1 September 2025
Woodrow Wilson, 1908:
“government is not a machine, but a living thing. It falls, not under the theory of the universe, but under the theory of organic life. It is accountable to Darwin, not to Newton. It is modified by its environment, necessitated by its tasks, shaped to its functions by the sheer pressure of life. No living thing can have its organs offset against each other as checks, and live. On the contrary, its life is dependent upon their quick cooperation, their ready response to the commands of instinct or intelligence, their amicable community of purpose. Government is not a body of blind forces; it is a body of men, with highly differentiated functions, no doubt, in our modern day of specialization, but with a common task and purpose. Their cooperation is indispensable, their warfare fatal. There can be no successful government without leadership or without the intimate, almost instinctive, coordination of the organs of life and action. This is not theory, but fact, and displays its force as fact, whatever theories may be thrown across its track. Living political constitutions must be Darwinian in structure and in practice.” - Woodrow Wilson, Constitutional Government in the United States (New York: Columbia University Press, 1908), 54–62, via Morgan Housel, Accountable to Darwin vs. Accountable to Newton.

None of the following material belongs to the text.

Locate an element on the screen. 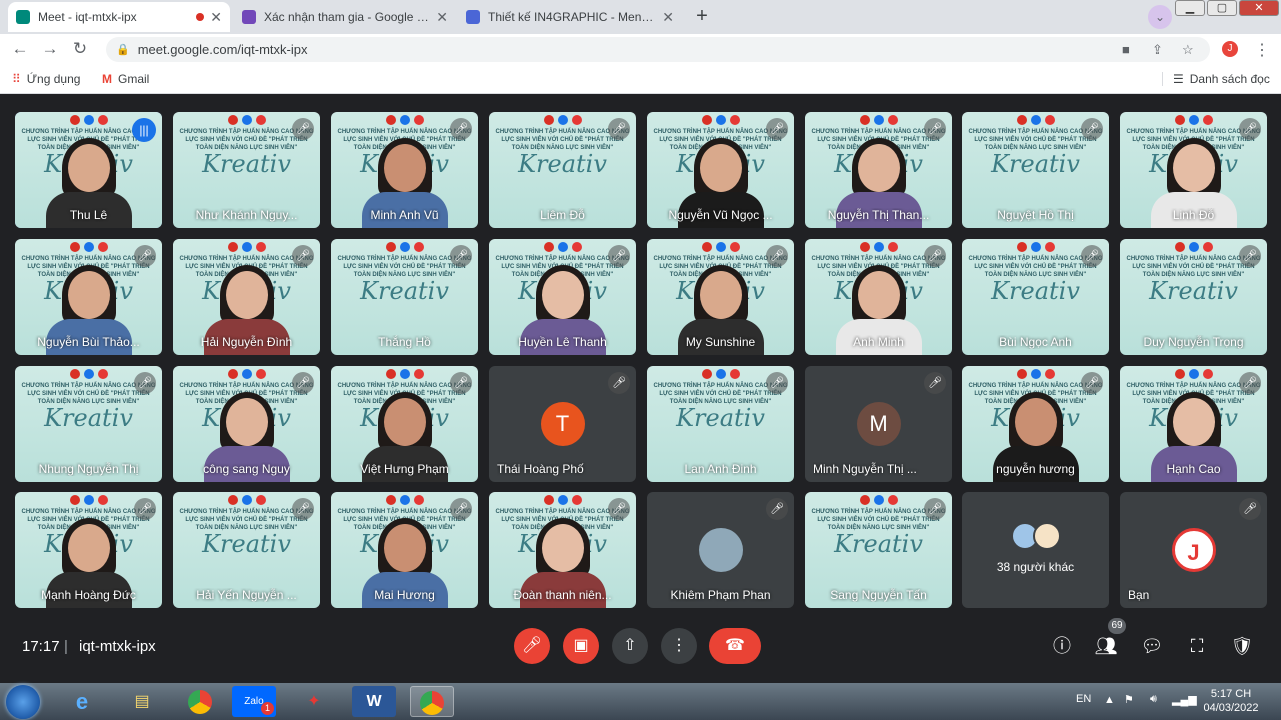 The width and height of the screenshot is (1281, 720). chrome-icon is located at coordinates (200, 702).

I like it. Newton: predictable systems because they follow unchanging rules, like the law of gravity. Darwin: evolving systems, reacting over time to their environment.
But it feels incomplete?
Particularly now we’re in an era of predictable organisations becoming probabilistic ones as they add AI. The organisation must now be partly accountable to the randomness of the black box.
So a 3rd pole in this model might look to systems and unpredictability. Stafford Beer: self-regulating, recursive networks of communication, viable only through feedback, learning, and the constant regulation of complexity. Feedback loops, incentives, people, unpredictability. The purpose of a system… is what it does.
But instead I’ll look to Octavia Butler to add a little literary spice to this model. Butler’s Parable of the Sower 1993 and Parable of the Talents 1998 are about the fragility of systems, difference, the reality of survival and growth, the ground truth of change (“god is change”) and - once you’ve accepted it - the agency that brings. Being shaped by it, but also shaping it.
The other way Newton/Darwin feels incomplete is that in large, complex systems it’s usually not “or”. It’s usually “and”.
So jumping back to Woodrow Wilson and government: as a Newtonian machine, government values design. As a Darwinian organism, government values survival. As a Butlerian system, government values viability. All three are true, yet none are sufficient on their own.